Jogador no Marrocos vira encantador de serpente e diz ganhar mais dinheiro
Luiza Oliveira
Do UOL, em Marrakech (MAR)
15/12/2013 12h00
Mehdi Sadih parece comandar as serpentes pelo pensamento. Apenas com um olhar sério e fixo, elas o obedecem e retomam a sua postura ereta. Sabem que é hora de trabalhar. Com o som da flauta, fazem sua dança rebolante como se soubessem que precisam seduzir os turistas.
Elas não ouvem o som, mas sentem a vibração no solo e se encantam com a forma e o movimento da flauta que aumenta o ritmo e o volume a cada segundo.
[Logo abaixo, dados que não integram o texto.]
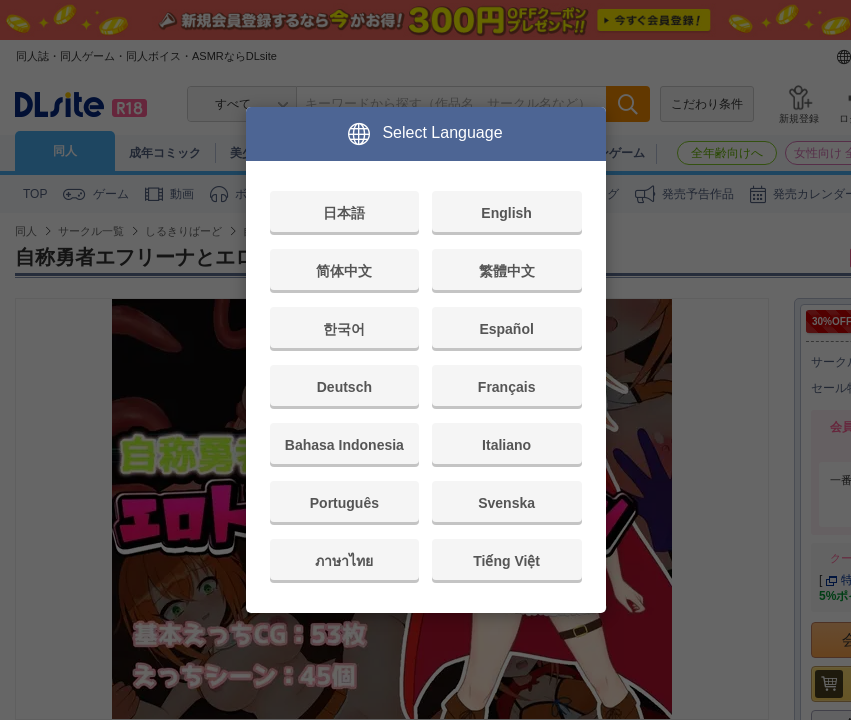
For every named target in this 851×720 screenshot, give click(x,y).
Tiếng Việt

Admirados, os turistas param diante delas com um misto de medo, asco e curiosidade. É o suficiente para este marroquino de 40 anos dar o bote. Com uma de suas pupilas rebolantes nas mãos, se aproxima da presa e a convida para uma foto.
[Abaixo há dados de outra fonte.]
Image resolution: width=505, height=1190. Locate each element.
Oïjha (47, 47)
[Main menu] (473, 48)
A essa altura o turista já entrou no clima e topou até deixar uma cobra enrolar em seu pescoço, algo impensável cinco minutos atrás. A cara de susto ao tocar as escamas geladas dá lugar aos risos como quem estivesse vivendo a maior aventura de sua vida. Vale pegar, enroscar no pescoço, na cabeça e até beijar uma delas para que a aventura seja completa.
Ao final, os dirhams e, às vezes, salgados euros são depositados no chapéu. Ele não bobeia e chega a pedir 30 euros ( o equivalente a R$ 96). Gol para Mehdi. A cena é repetida dezenas, centenas de vezes por dia. E é com esse trabalho que ele tem uma vida confortável e se gaba exibindo o telefone celular de última geração.
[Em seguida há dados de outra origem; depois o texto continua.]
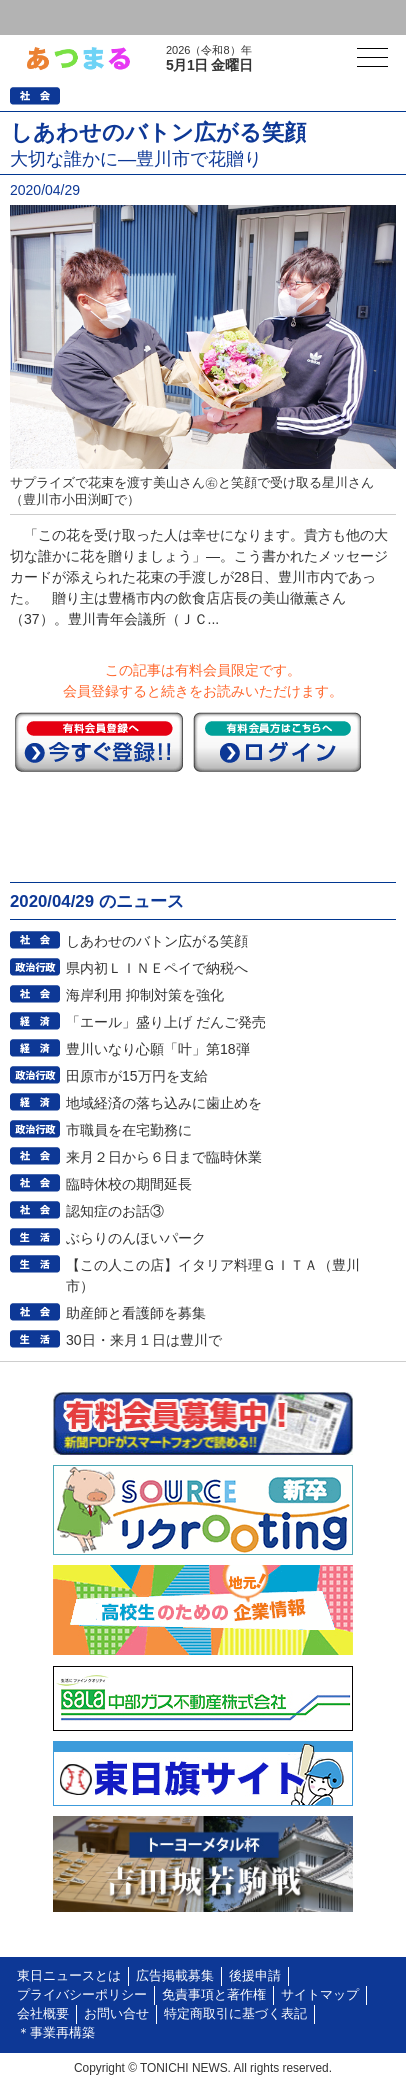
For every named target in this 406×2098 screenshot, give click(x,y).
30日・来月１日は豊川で (144, 1340)
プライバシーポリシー (82, 1995)
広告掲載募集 (175, 1976)
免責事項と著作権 (214, 1995)
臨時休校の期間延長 (129, 1184)
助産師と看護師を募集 (136, 1313)
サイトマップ (320, 1995)
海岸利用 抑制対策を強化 (145, 995)
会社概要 (43, 2014)
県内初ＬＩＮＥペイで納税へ (157, 968)
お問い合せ (116, 2014)
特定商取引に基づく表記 (235, 2014)
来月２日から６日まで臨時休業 (164, 1157)
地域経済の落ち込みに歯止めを (164, 1103)
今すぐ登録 (99, 742)
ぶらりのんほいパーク (136, 1238)
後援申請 (255, 1976)
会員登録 (154, 17)
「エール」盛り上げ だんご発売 (166, 1022)
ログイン (56, 17)
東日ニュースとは (69, 1976)
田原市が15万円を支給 (137, 1076)
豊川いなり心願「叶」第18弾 (158, 1049)
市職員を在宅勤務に (129, 1130)
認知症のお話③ (115, 1211)
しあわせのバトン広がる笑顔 (157, 941)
Com o trabalho na Jemaa el Fna e em shows nos hotéis à noite, ele não sente falta da época de jogador de futebol do KACM. Mehdi diz que jogou categorias de base do Kawkab de Marrakech, time mediano do Campeonato Marroquino.
O marroquino afirma que jogou até perto dos 18 anos na equipe conhecida como KACM por suas siglas iniciais - Kawkab Athlétique Club de Marrakech - e quase chegou a ser profissional como goleiro, já que tem altura invejável para muitos atletas da posição.
Mas, segundo ele, uma série de problemas o afastou dos campos e o sonho foi interrompido. Uma grave lesão no joelho, a dificuldade de se firmar como titular e a necessidade de ajudar os pais e colocar comida na mesa o fizeram repensar o sonho.
Ele também admite que não era nenhum Casillas ou Valdés, goleiros dos times mais amados no Marrocos, Real Madrid e Barcelona. Acabou preterido por concorrentes mais qualificados. Assim, não conseguiu uma chance no time profissional.
Acabou abandonando a carreira para seguir apenas a profissão de seu pai com a arte de encantar serpentes. A cultura existe há mais de 200 anos na praça Jemaa El Fna e parte de pai para filho. Agora que seu pai ficou velho, coube a ele assumir o cuidado com as suas 'filhas', como chama as serpentes. E ele diz que não se arrepende.
“Futebol no Marrocos não dá dinheiro. É diferente do Brasil, do futebol internacional, de Real Madrid e Barcelona. Aqui é muito difícil”, conta. “Serpente é melhor”, garante, fazendo sinal de dinheiro com as mãos.